The situation at an overstretched reception center in southern Italy is now “out of control,” the United Nations refugee agency (UNHCR) warned. Many of those plucked from rickety boats are being forced to sleep out in the open because there is not enough space.
“The distribution of food and clothes cannot be guaranteed, tens of people had to sleep outdoors, some of their clothes were still wet, they can’t get the proper assistance or phone cards to call their relatives to tell them they are alive,” UNHCR spokesman Federico Fossi told NBC News. At least 4,200 people have been removed from vessels since Saturday, authorities said.
The Mediterranean Sea is the front line in Europe's border crisis. Strife in Gaza, Syria, Libya and Egypt has triggered an exodus of people willing to risk their lives to escape war and persecution by fleeing to Europe. Others have economic motives.

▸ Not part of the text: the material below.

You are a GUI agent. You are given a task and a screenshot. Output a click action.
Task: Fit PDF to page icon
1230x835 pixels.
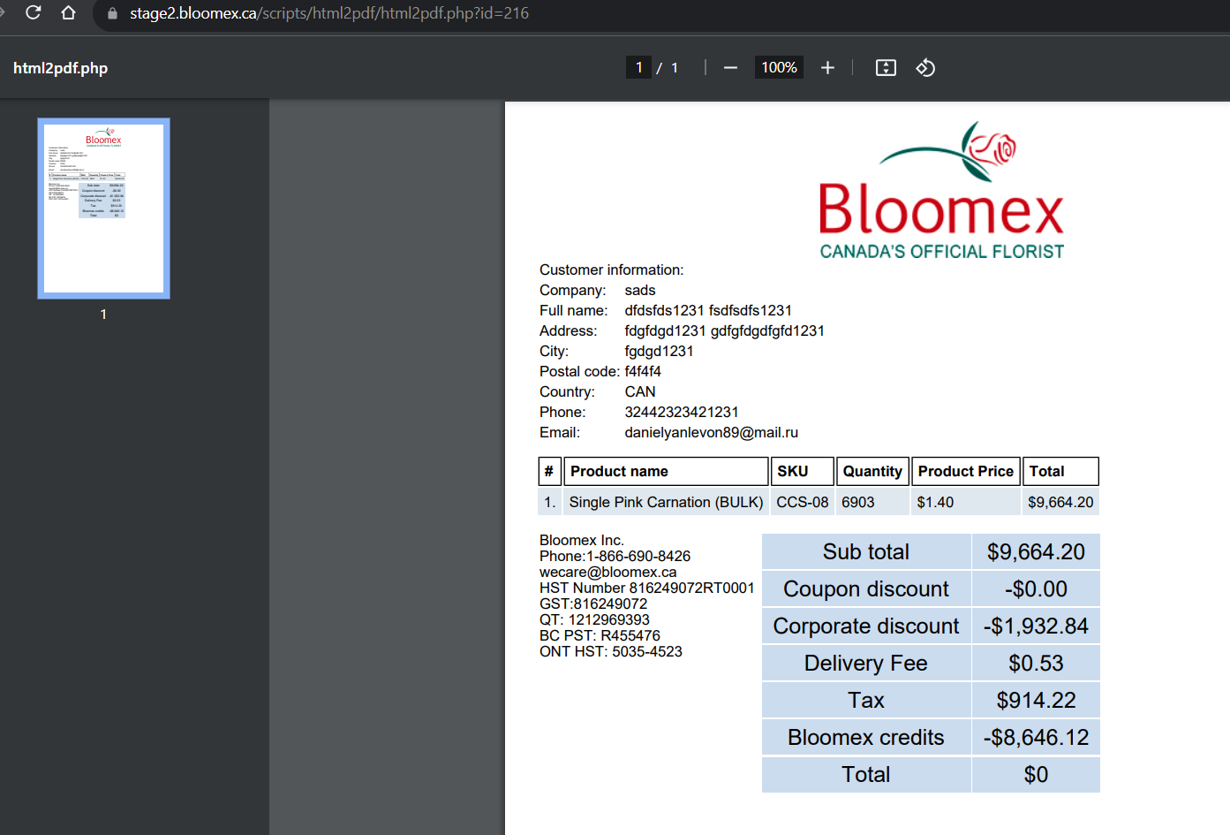click(x=886, y=68)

At least 22,000 people have died while crossing the Mediterranean since 2000, according to the International Organization for Migration. That compares to 6,000 migrant deaths along the U.S.-Mexico border during the same period.

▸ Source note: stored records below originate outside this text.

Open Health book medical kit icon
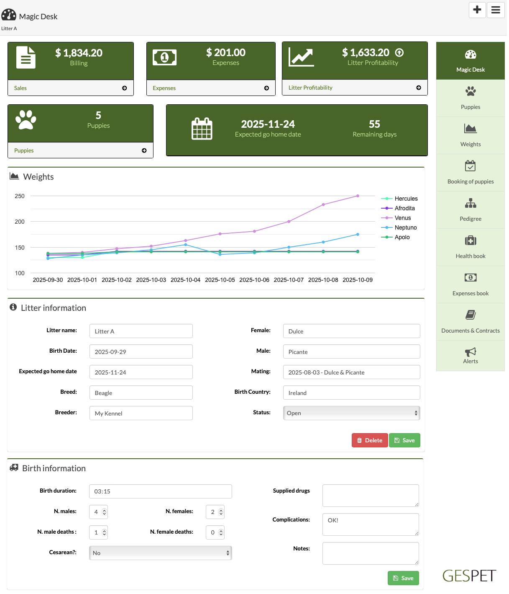Viewport: 509px width, 594px height. tap(470, 240)
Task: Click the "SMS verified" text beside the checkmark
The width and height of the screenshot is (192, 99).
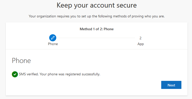Action: [29, 74]
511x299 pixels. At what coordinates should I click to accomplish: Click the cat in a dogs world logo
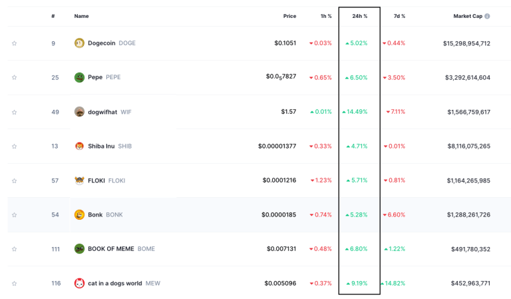pyautogui.click(x=79, y=283)
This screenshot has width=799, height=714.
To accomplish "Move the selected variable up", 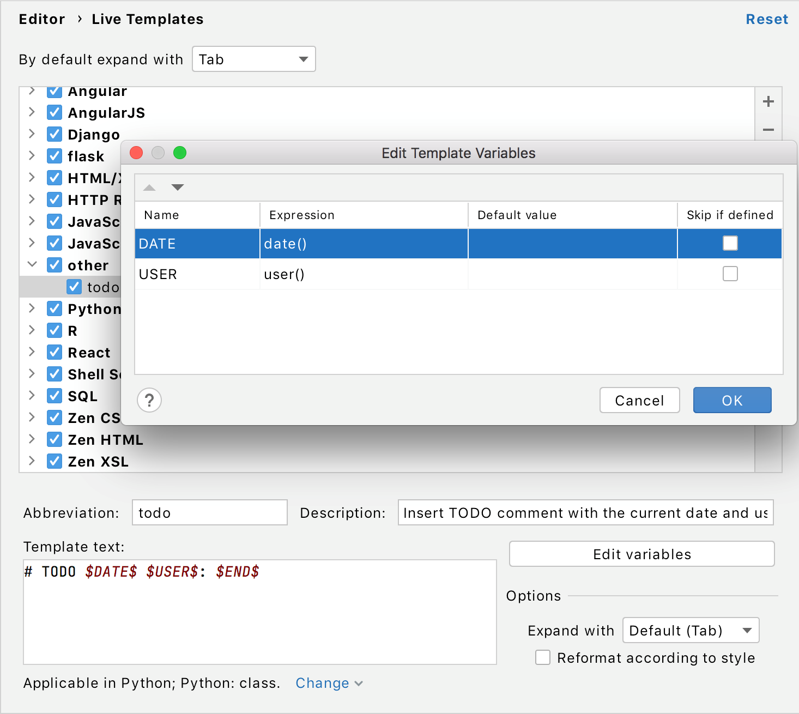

The reception center on the Italian island of Lampedusa is only partially open after it was shut down last year following public outrage when video footage emerged of naked migrants being sprayed for scabies in an open-air courtyard. Still undergoing refurbishment, it is three times over its capacity.
"We were so packed together we could barely breathe"
Some of those being held at the center told NBC News that their “difficult and dangerous” ordeal was not yet over despite being rescued from the sea.
“We were more than 400 people in one boat, and the boat broke down more than once but we had to come here,” said Eikheir Abbas, 26, who fled from Sudan's war-torn Darfur region. “If we stayed in Darfur, we would have died. So we had no choice but risk our lives to get here.”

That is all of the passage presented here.